The Most Dangerous Place to Be
The first time I picked up my very own guitar, I was about 10 years old. Prior to that, I had messed around on guitars at my school, or at my church. I would strum the strings, and randomly place my fingers in certain spots like I had seen on TV.
Every so often, I accidentally put my fingers in a common chord shape. I would strum the strings, and to my 10 year old ears, it actually vaguely sounded like music!
The first couple times that I did, a particular thought struck me: "This isn't too hard!"
I have a good chuckle at that thought as a lifelong guitarist, 26 years later, and having struggled through advanced jazz guitar classes at Berklee College of Music. It's harder than it's ever been.
This isn't too hard.
Our brains are wired for it.
Everything about the way we learn starts on that little reward boost of confidence that happens when we first get something.
And it's the most dangerous place to be.
Almost as quickly as the thought hits us, our brains have a little shift: We want that reward boost again.
But here's the catch...the next reward boost for actual increased skill gets a little harder to attain.
So what do we do? W̶e̶ ̶b̶e̶g̶i̶n̶ ̶t̶h̶e̶ ̶s̶l̶o̶w̶,̶ ̶s̶t̶e̶a̶d̶y̶ ̶w̶o̶r̶k̶ ̶o̶f̶ ̶g̶e̶t̶t̶i̶n̶g̶ ̶i̶n̶c̶r̶e̶a̶s̶e̶d̶ ̶s̶k̶i̶l̶l̶.̶ We try to get validation of our current skill from somewhere else.
The problem is that if we don't catch that little feedback loop early, we run the risk of thinking that we've learned all that we need to learn.
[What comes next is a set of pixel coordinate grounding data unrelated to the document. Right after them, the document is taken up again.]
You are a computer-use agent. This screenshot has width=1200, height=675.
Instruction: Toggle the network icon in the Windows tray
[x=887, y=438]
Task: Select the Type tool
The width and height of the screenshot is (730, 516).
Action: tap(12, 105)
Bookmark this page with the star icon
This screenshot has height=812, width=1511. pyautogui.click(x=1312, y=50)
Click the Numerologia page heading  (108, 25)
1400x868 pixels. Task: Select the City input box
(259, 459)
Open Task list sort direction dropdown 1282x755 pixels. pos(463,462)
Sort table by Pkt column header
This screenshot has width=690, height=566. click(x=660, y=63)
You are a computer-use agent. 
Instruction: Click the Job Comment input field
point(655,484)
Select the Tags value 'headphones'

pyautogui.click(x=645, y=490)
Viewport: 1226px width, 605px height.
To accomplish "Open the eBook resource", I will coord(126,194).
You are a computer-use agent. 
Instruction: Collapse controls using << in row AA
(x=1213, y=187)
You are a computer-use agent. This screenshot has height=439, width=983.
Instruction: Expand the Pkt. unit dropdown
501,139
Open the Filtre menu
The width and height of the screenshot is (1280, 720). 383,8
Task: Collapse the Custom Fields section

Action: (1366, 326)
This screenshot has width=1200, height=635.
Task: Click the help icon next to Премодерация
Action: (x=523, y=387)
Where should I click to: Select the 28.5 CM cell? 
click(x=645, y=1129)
It is less fun to recognize that our initial confidence boost is just the first of myriad milestones on the journey to competency.
It requires a bit of intellectual sobriety...a willingness to constantly expose your current state of progress to people and ideas who bring your current understanding, both good and bad, to the forefront.
And, to be clear, I'm not advocating some kind of masochistic, joyless ethos here. Celebrating small milestones on the journey is perfectly fine.
But notice that clause: "on the journey".
Healthy celebration needs calibration. Healthy failure needs calibration too.
The goal is to try to be acutely aware of where you've been, where you are, and where you are going. No more. No less.
The goal isn't to short circuit all joy from the learning process, but to practice delayed gratification for the joy that deep competence brings to the table. It is a shift in where you accept your validation from.
And there is a massive side benefit: by being honest and measured about your skill in a domain, you establish a track record of reliability with colleagues. When you are able to recognize that something is in your domain of expertise, you own it. No need to be shy.
And when something is outside of your domain? You own it. No need to be shy.
Taking ownership of "I don't know" isn't a weakness, it's a strength.
So, take stock of the domains in which your brain may have inadvertently stopped at "this isn't too hard!"
Expose those domains to people that are farther down that path, and calibrate your sense of satisfaction to a rubric that helps you walk down the path farther.